§ **Compito da svolgere**
Rispondi a queste domande sull'articolo dedicato al comizio di Berlusconi a Cagliari:
1. Quanti tifosi lo aspettano alla Fiera di Cagliari?
2. A quale emittente rilascia l'intervista pomeridiana in cui parla di Napolitano?
3. Secondo Berlusconi, a partire da quale anno è stato preparato il colpo di Stato del 2011?

___ Estratto selezionato

BERLUSCONI DAL PALCO: SBERLE AL COLLE E GAFFE SULLA SARDEGNA
A CAGLIARI PER UN COMIZIO, BERLUSCONI ATTACCA NAPOLITANO: “NON LO RIVOTEREI, FU COMPLICE NEL COLPO DI STATO CONTRO DI ME”… POI UNA SERIE DI GAFFE
Il vecchio marpione torna sulla pista — due mesi dopo la decadenza — ma dei suoi vecchi numeri di successo non gliene riesce nemmeno uno.
I duemila tifosi irriducibili che lo aspettano per oltre due ore alla Fiera di Cagliari – ingannando l’attesa con le prove dei cori e dei calorosi applausi per la degna accoglienza — vengono travolti da una raffica di gaffe che stringono il cuore anche al più spietato antiberlusconiano.
Per non parlare dello scivolone prettamente politico: non si sa se per calcolo o per distrazione, B. molla uno schiaffone a Giorgio Napolitano, dicendo a chiare lettere, in un’intervista pomeridiana alla tv cagliaritana Videolina, che oggi non lo rivoterebbe.
Poi spiega: “La storia giudicherà quella che è stata la parte del presidente della Repubblica in questo colpo di Stato del 2011, che è stato lungamente preparato a partire dal 2010 e anche per quanto riguarda l’ultimo, altrettanto negativo colpo di Stato, quello di condannare ingiustamente, con una sentenza lontana dal vero e scandalosa, il leader del centrodestra”.

______
___ Dati mostrati

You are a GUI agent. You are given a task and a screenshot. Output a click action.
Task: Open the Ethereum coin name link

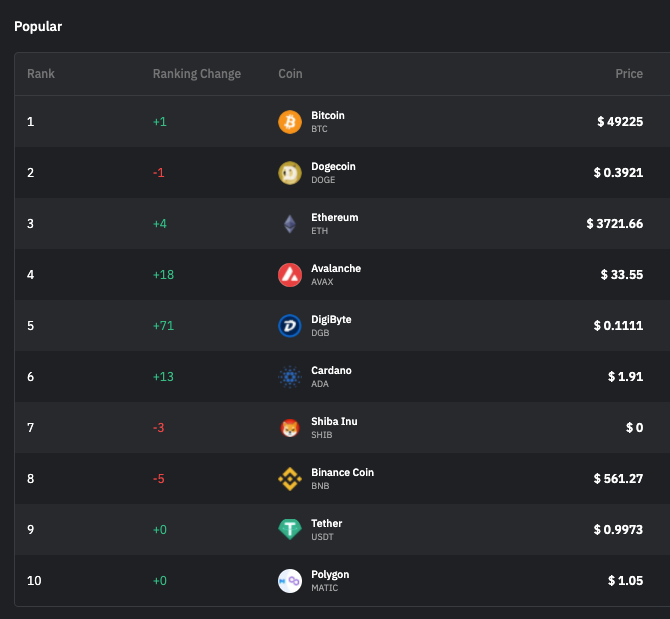tap(334, 218)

______

§ **Soluzione del compito**
1. Duemila.
2. Videolina, la tv cagliaritana.
3. Dal 2010.